→ **Questões de estudo**
a. Reproduza palavra por palavra o trecho do texto sobre a regulação do hidrogênio que vai de "Muito provavelmente, várias" a "dutos para transporte?".
b. Prossiga o texto sobre a regulação do hidrogênio a partir da última frase apresentada.

Muito provavelmente, várias agências poderão ter.

O gás natural é um derivado do petróleo, então era mais fácil. A gente sabia que essa bola estava com a ANP.

Agora o hidrogênio é um ponto de interrogação, porque pode ser ANP para alguns, pode ser Aneel para outros, ou até a ANA (Agência Nacional de Águas).

Também há possibilidade de criação de uma nova agência reguladora porque é um combustível que pode ou não ser derivado de fóssil.

Além dessa questão da competência, quais são os outros gargalos?

Temos, por exemplo, o armazenamento. Essa parte tem um pouco de questão técnica porque o hidrogênio é um gás muito leve. Para armazenar precisa ter pressão muito alta. Então é preciso estudar a melhor forma de armazenar o hidrogênio.

A logística também pode ou não ser um gargalo, porque tem a pergunta: pode misturar o hidrogênio com o gás natural nos dutos para transporte?

→ **Registros fornecidos**

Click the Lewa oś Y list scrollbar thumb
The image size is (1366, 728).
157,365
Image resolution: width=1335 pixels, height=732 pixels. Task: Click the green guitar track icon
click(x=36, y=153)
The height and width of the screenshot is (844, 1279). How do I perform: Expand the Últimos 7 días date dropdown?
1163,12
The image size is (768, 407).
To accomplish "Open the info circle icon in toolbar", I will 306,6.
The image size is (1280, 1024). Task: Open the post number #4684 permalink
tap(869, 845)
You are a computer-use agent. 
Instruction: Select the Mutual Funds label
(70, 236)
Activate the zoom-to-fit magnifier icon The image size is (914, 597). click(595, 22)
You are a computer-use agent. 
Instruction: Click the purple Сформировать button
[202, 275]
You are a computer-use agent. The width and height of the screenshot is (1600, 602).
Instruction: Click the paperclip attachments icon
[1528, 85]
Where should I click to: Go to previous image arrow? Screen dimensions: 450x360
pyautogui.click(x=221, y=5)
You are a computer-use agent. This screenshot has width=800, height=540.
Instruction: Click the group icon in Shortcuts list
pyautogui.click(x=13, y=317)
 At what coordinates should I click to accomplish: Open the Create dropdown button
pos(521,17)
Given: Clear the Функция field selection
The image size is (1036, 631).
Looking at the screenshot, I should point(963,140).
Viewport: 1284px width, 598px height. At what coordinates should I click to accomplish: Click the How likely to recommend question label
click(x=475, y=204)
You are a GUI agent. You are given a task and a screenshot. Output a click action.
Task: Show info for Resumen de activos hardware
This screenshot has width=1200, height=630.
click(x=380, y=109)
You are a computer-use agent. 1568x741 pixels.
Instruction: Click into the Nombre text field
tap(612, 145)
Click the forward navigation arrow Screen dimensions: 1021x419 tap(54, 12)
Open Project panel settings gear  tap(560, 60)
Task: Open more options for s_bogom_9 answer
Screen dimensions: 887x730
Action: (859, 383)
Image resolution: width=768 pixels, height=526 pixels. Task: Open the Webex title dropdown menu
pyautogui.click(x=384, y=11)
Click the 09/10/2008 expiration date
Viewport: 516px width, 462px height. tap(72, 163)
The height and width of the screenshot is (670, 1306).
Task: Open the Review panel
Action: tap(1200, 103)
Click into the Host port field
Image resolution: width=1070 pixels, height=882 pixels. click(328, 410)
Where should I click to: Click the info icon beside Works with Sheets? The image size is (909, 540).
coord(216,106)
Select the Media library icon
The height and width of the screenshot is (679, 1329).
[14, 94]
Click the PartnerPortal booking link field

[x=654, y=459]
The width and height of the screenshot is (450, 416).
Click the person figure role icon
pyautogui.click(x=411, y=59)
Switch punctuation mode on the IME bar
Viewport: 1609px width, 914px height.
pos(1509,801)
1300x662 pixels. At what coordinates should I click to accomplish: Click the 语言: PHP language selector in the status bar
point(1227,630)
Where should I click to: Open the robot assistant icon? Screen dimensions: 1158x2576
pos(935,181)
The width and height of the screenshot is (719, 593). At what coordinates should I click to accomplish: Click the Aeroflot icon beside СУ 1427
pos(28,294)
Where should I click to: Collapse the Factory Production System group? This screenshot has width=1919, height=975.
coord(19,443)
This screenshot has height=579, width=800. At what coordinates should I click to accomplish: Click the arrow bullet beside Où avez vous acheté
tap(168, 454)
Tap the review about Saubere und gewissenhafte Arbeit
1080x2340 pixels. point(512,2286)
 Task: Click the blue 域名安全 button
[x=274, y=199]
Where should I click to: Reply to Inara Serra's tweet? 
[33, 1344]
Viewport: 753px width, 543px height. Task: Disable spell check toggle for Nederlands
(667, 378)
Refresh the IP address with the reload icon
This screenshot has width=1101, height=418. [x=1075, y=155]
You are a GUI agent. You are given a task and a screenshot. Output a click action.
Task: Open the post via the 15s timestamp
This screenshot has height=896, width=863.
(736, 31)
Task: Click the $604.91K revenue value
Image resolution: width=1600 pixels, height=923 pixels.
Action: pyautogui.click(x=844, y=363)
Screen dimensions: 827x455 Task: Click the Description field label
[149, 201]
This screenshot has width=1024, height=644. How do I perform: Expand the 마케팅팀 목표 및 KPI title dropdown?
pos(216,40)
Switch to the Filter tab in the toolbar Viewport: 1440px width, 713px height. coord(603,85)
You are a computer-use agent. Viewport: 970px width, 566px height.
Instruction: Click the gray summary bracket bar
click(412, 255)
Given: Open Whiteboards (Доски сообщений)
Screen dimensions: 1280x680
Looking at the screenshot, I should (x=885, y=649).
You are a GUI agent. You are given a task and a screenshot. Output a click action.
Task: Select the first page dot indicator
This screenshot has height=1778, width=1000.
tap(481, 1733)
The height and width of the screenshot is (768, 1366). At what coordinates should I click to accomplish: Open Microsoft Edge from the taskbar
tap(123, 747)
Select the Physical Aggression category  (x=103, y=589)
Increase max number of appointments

→ **Respostas do exercício**
a.
Muito provavelmente, várias agências poderão ter.

O gás natural é um derivado do petróleo, então era mais fácil. A gente sabia que essa bola estava com a ANP.

Agora o hidrogênio é um ponto de interrogação, porque pode ser ANP para alguns, pode ser Aneel para outros, ou até a ANA (Agência Nacional de Águas).

Também há possibilidade de criação de uma nova agência reguladora porque é um combustível que pode ou não ser derivado de fóssil.

Além dessa questão da competência, quais são os outros gargalos?

Temos, por exemplo, o armazenamento. Essa parte tem um pouco de questão técnica porque o hidrogênio é um gás muito leve. Para armazenar precisa ter pressão muito alta. Então é preciso estudar a melhor forma de armazenar o hidrogênio.

A logística também pode ou não ser um gargalo, porque tem a pergunta: pode misturar o hidrogênio com o gás natural nos dutos para transporte?

b.
Tecnicamente é possível. Até o novo marco regulatório do gás dá a entender que é possível misturar outros gases junto com a tubulação de gás natural.

Mas quem é a agência que vai fazer os estudos para dizer se pode?

No final, sempre recai para a questão de quem vai estudar e regulamentar isso.

Há também o risco de uma disputa pela água na produção de hidrogênio verde?

A molécula H2 do hidrogênio não é encontrada sozinha na natureza. Para conseguir produzir o H2, é preciso retirar de alguma coisa. A água é uma dessas fontes primárias.

Para fazer a eletrólise, que separa o oxigênio do H2, realmente será preciso destinar uma quantidade de água para produzir o hidrogênio, o que entraria nessa questão mercadológica de uso de água.

Então entraria como mais uma possibilidade de uso da água, e competiria com os demais usos.

O governo tem manifestado que a estratégia brasileira não terá foco só no hidrogênio verde e vai incorporar todas as cores…

Lá fora, na Alemanha e em outros países da Europa, há essa necessidade de descarbonizar a economia, mas eles não têm, como a gente tem aqui no Brasil, fontes mais limpas como a hidrelétrica.

Para eles é muito importante o hidrogênio verde, que é o que realmente vai fazer a diferença ambiental.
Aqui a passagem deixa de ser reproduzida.